PROBLEM TO WORK ON = Go through the records line by line from the top and repeat each one exactly, ending with the line that contains "Task: Click the virtual-aviation-accidents.fandom.com".

(Saved entries)
"""

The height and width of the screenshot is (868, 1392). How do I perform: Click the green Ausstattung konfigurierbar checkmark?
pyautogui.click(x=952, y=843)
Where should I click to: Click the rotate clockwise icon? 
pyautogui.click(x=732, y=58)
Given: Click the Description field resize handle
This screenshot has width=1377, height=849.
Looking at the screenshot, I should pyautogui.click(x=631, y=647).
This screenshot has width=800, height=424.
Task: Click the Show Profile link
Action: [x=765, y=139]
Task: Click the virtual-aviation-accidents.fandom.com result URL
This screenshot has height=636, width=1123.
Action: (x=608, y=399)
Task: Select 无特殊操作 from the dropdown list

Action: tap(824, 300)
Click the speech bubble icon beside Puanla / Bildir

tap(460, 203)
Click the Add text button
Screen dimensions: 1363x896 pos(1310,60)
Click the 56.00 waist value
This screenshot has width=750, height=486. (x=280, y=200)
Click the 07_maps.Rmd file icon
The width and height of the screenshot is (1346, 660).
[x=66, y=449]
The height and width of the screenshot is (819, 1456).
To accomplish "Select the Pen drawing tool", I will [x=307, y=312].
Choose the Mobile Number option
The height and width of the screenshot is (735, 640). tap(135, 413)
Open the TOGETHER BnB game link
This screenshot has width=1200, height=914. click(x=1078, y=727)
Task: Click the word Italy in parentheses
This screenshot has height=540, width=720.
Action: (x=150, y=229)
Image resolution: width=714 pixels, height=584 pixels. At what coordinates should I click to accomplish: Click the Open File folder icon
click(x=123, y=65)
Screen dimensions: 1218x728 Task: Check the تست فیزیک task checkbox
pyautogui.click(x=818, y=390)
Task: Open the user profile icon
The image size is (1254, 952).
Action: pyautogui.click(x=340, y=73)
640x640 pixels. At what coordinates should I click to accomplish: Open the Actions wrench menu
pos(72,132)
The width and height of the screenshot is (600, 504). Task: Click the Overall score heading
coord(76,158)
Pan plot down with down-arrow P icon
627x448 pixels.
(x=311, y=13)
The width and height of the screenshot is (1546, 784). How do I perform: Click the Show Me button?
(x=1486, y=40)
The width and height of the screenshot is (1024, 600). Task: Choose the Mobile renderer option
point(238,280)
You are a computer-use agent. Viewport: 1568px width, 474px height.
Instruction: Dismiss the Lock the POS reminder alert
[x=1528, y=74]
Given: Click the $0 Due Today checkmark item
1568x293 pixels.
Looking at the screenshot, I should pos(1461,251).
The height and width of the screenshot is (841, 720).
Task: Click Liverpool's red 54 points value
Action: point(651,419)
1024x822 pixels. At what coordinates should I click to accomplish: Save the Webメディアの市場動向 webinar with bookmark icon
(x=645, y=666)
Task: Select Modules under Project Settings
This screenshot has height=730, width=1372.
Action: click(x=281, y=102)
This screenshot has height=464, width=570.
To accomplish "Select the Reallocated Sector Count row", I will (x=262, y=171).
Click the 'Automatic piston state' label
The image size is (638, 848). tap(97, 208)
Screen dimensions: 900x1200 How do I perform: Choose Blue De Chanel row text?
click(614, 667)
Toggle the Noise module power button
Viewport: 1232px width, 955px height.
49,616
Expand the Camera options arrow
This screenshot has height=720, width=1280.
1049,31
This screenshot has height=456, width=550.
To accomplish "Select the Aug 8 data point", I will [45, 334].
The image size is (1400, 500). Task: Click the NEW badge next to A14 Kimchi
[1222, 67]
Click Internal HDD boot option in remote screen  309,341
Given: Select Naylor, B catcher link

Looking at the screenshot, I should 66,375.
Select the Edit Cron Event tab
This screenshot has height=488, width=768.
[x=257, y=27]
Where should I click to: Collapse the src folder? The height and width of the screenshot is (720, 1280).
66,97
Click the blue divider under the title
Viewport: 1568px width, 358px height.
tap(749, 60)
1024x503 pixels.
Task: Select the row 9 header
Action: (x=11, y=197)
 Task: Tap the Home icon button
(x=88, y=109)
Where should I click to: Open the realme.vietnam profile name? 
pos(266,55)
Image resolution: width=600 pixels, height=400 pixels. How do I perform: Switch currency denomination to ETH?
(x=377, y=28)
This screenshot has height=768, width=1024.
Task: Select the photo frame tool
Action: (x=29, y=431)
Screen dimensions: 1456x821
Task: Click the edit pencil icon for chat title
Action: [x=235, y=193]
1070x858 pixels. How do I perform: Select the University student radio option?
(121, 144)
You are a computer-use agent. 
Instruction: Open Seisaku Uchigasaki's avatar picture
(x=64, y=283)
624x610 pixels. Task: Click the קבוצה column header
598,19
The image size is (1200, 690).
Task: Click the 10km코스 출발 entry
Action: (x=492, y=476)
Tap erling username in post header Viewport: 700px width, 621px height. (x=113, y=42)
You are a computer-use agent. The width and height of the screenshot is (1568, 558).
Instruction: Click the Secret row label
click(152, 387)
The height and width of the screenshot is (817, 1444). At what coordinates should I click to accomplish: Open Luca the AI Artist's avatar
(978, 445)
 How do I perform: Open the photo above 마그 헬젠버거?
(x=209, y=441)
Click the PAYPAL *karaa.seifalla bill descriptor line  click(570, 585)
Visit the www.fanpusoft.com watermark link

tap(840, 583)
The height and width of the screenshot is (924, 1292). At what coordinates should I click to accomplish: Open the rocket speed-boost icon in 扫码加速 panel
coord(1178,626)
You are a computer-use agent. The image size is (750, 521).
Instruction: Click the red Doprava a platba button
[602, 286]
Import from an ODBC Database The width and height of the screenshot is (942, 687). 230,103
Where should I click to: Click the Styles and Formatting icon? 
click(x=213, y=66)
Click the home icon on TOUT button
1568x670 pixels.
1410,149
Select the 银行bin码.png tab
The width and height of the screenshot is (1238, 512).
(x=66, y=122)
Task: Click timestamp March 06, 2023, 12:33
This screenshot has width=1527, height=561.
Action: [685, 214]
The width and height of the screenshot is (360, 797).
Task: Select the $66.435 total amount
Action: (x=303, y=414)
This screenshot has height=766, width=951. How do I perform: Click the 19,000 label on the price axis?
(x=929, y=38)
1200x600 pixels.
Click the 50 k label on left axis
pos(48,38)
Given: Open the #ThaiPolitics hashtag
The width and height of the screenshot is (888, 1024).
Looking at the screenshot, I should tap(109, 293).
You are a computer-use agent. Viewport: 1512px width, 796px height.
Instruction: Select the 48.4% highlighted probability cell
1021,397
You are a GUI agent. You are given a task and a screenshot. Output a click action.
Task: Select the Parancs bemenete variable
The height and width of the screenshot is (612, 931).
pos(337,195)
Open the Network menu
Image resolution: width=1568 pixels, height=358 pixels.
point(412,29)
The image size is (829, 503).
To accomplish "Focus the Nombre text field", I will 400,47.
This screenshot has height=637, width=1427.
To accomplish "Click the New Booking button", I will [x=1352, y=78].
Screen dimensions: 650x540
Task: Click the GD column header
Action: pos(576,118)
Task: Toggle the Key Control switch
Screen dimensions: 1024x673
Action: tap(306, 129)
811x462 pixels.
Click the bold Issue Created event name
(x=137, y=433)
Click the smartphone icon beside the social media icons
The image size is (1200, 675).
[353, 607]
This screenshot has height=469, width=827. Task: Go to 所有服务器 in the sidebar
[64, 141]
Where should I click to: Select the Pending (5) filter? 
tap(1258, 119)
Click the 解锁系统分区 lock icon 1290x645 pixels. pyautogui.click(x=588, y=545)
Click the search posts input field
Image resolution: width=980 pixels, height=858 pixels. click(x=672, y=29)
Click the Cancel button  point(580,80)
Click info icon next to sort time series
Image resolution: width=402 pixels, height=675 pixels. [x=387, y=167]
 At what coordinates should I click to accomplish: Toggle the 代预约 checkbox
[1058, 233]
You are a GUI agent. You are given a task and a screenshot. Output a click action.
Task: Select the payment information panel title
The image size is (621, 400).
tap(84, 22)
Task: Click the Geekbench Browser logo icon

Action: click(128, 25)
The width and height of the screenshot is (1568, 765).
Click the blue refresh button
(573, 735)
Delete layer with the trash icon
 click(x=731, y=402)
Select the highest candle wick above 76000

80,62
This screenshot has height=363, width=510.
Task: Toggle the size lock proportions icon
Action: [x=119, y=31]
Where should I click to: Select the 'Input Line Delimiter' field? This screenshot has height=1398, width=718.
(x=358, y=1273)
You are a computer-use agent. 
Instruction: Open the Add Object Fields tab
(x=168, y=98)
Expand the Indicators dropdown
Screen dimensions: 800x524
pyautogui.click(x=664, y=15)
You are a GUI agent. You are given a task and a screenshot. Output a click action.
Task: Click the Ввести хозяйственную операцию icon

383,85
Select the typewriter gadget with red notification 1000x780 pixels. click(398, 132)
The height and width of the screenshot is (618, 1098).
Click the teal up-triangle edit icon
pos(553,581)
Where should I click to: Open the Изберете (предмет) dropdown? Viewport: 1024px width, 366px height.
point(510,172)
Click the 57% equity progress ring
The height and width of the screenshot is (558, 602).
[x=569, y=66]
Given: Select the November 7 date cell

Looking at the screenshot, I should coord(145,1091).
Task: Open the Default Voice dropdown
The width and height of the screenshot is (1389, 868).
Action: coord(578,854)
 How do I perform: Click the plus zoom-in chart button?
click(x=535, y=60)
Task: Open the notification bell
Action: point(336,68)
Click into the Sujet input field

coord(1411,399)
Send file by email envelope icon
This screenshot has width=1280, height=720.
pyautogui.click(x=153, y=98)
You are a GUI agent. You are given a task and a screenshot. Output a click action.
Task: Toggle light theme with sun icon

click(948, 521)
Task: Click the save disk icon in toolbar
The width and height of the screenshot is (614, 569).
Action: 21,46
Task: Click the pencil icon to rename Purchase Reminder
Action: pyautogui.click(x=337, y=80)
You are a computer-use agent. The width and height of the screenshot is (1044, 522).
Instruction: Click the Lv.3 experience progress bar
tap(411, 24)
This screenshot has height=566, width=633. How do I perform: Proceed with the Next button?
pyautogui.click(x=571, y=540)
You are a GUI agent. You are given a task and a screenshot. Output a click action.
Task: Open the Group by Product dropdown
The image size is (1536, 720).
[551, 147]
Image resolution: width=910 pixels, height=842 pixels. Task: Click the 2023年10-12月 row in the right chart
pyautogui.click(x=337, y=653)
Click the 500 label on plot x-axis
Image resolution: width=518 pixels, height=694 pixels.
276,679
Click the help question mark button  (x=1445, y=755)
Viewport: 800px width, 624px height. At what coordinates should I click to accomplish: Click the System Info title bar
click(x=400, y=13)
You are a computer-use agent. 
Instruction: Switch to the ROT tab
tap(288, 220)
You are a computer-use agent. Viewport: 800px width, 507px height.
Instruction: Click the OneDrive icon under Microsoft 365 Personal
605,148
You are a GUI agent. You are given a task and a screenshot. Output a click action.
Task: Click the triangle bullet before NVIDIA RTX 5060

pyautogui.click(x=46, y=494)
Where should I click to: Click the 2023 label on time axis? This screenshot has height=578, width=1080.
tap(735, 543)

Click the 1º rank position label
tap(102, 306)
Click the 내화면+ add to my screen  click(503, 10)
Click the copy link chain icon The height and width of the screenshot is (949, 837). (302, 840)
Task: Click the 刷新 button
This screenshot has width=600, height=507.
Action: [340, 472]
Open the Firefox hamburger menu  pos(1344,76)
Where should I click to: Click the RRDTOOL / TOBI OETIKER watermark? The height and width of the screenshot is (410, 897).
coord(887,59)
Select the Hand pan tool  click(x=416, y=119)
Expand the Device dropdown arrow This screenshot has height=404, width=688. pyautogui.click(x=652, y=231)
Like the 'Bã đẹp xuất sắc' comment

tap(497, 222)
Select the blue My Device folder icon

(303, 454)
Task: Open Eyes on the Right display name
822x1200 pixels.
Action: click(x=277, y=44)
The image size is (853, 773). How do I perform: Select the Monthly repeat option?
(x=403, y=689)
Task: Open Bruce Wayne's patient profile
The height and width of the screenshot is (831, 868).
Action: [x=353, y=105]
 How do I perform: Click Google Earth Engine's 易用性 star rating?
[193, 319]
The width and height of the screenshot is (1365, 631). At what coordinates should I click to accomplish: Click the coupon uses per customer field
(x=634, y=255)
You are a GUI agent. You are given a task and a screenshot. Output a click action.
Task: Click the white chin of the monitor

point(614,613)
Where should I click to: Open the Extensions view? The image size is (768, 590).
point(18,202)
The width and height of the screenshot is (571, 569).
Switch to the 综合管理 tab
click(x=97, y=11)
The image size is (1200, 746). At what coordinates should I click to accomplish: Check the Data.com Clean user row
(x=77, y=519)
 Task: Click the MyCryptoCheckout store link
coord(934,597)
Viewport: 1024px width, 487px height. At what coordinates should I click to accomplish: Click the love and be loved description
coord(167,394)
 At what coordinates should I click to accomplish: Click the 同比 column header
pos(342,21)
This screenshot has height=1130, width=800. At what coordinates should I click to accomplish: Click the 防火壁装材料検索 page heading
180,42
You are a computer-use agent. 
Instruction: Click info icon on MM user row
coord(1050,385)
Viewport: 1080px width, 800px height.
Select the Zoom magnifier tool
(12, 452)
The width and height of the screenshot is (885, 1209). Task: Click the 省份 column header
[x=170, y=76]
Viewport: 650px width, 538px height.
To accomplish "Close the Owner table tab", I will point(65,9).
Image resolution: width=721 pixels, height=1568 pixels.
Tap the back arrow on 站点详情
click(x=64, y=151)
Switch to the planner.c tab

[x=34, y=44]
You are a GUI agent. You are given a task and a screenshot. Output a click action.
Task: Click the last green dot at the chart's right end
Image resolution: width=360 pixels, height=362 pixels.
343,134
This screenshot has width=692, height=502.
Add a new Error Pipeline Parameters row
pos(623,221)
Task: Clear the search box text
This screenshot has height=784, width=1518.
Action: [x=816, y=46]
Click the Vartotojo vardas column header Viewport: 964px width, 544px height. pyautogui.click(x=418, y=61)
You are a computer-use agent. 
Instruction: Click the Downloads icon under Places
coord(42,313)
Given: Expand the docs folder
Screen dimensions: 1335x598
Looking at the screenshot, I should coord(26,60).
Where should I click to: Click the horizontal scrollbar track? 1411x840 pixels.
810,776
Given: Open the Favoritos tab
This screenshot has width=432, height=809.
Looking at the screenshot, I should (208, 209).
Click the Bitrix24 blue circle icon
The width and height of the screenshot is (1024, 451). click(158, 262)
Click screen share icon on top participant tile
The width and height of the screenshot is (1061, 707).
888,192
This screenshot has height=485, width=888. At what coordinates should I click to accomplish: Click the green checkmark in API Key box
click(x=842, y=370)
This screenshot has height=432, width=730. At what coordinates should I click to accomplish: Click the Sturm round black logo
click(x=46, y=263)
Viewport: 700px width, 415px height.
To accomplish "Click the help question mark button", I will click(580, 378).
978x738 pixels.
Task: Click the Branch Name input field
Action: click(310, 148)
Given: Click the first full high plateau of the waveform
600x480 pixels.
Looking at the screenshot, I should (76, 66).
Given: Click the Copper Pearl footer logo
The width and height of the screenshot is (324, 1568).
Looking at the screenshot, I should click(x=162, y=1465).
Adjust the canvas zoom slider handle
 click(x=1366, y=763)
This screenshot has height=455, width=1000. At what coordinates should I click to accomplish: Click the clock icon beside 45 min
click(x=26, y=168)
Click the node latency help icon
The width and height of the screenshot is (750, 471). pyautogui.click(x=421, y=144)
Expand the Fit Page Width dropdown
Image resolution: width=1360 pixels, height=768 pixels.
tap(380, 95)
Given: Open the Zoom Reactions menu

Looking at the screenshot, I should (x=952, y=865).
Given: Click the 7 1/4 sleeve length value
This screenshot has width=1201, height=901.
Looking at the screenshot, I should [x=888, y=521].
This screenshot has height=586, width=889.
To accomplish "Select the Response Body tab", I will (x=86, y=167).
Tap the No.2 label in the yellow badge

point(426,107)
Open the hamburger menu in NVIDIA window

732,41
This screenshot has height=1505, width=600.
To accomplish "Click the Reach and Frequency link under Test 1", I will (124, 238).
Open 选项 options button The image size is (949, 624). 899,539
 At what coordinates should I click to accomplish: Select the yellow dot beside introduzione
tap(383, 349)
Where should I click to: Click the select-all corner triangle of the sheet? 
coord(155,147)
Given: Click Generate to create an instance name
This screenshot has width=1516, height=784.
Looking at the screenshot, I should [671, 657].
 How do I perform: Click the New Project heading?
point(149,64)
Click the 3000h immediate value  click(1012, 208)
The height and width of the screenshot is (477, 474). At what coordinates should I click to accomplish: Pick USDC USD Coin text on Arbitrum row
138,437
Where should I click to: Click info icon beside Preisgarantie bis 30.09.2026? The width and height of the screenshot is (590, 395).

"""

SOLUTION TO THE PROBLEM =
The height and width of the screenshot is (868, 1392). How do I perform: Click the green Ausstattung konfigurierbar checkmark?
pyautogui.click(x=952, y=843)
Where should I click to: Click the rotate clockwise icon? 
pyautogui.click(x=732, y=58)
Given: Click the Description field resize handle
This screenshot has width=1377, height=849.
Looking at the screenshot, I should pyautogui.click(x=631, y=647).
This screenshot has width=800, height=424.
Task: Click the Show Profile link
Action: [x=765, y=139]
Task: Click the virtual-aviation-accidents.fandom.com result URL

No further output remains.